During basic test of the water and saline solution (basic test are were our lab technicians test the product, not the public, we don’t test untested products on the public), we noticed stinging sensations in the nasal cavity, some reported pains in the head/brain region. We do not deem water based or saline based cbd nasal sprays a safe or consistent form of CBD administration, and should be avoided at all costs. These items were removed from the research pretty early on.
This test was observed closely, we issued the oil formula to 100 candidates and asked 50 to use the product 3 times a day and the other 50 once a day.
We had discovered that the candidates using the nasal spray above 120mg (1.2%) formed tiny microscopic crystals in the nasal passage. This was concerning, after further research it became clear that this may cause damage to the nasal cavity similar to cocaine usage. It was also observed that these tiny crystals did not form in the 60mg (0.6%) or the 120mg (1.2%) solutions.
Due to this observation we made the choice to ask our candidates using the 240mg and 400mg solutions to discontinue use and replaced them with 120mg solutions. The research continued for 3 months.

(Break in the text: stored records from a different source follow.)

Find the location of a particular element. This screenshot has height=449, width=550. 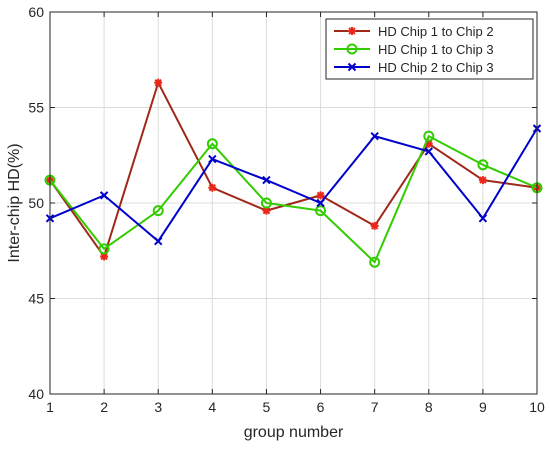

x-tick-label: 10 is located at coordinates (537, 407).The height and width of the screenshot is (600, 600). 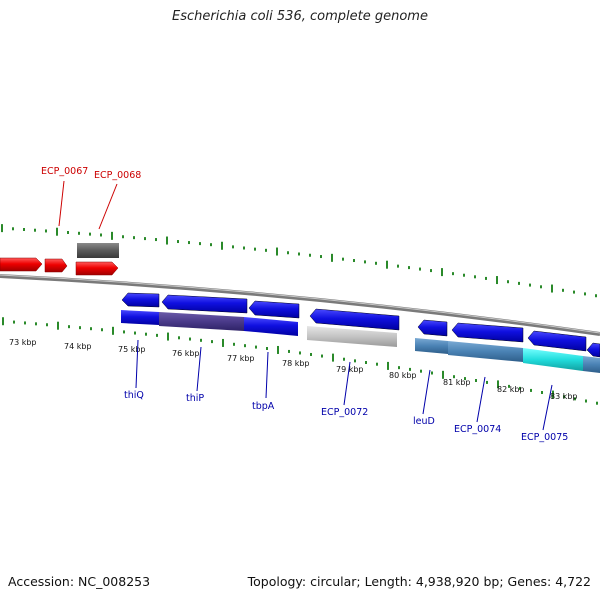 I want to click on feature-leuD-bar, so click(x=432, y=346).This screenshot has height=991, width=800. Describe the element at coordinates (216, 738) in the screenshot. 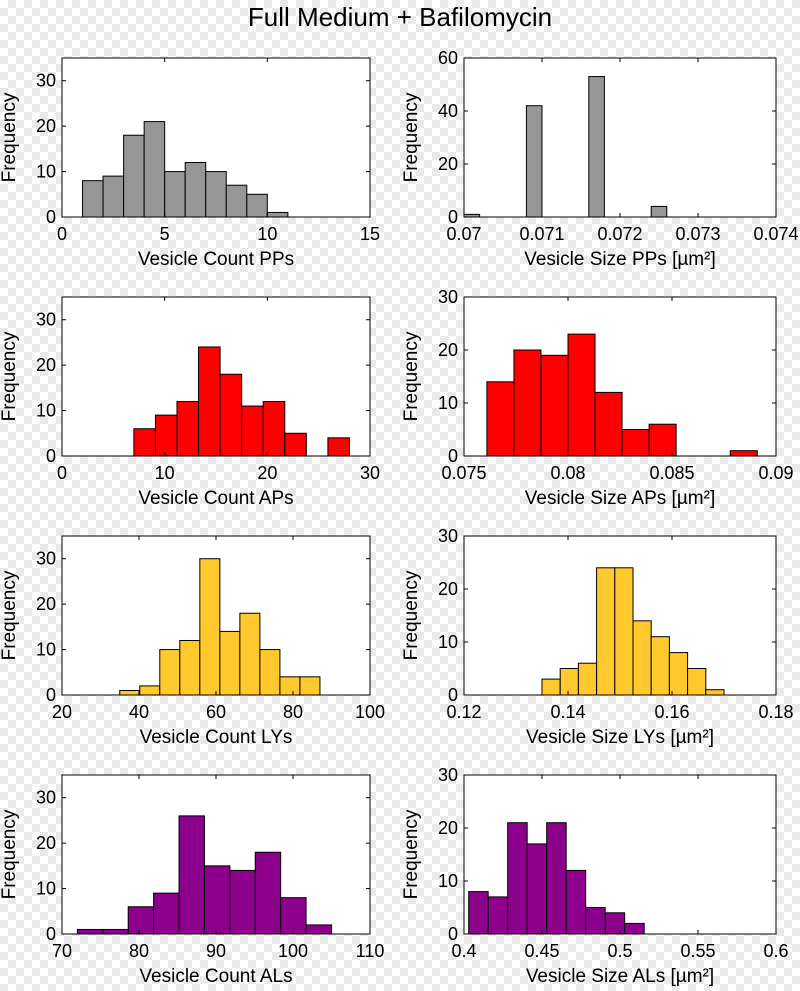

I see `x-axis-label: Vesicle Count LYs` at that location.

It was also observed that the candidates that used the 240mg and 400mg solutions all reported that the benefits they received from the solution was just as effective as the 120mg solution. We looked into this further.
It turned out that anything above 1.2% (120mg) crystallised and was not absorbed by the blood vessels, therefore the CBD was being wasted.
After 3 months of use, it was shown that the Oil based CBD Nasal Spray in the 60mg and 120mg solutions caused no damage to the nasal cavity.
TEST THREE: How effective was the spray?
Our candidates reported that the effectiveness was as potent as vaping a 400mg (4%) CBD Vape, or taking a 60mg capsule a day. (based on the 3 sprays a day).
This result was amazing, as it effectively means that the end user can save lots of money by using the nasal spray as they will not need anywhere near as much CBD for it to be effective. We looked into this further.
When CBD is inserted into the nasal cavity it is fully absorbed into the blood stream that rapidly moves to the users brain, distributing all over the body.
When CBD is vaped we noted that a large quantity of CBD was blown out with the vapour when the user exhaled.
With the Capsules we noticed that if the user swallowed the capsule the stomach acids and the liver removed most of the CBD from the body.
Based on this it is clear why the CBD Nasal Spray was an effective form of consuming CBD.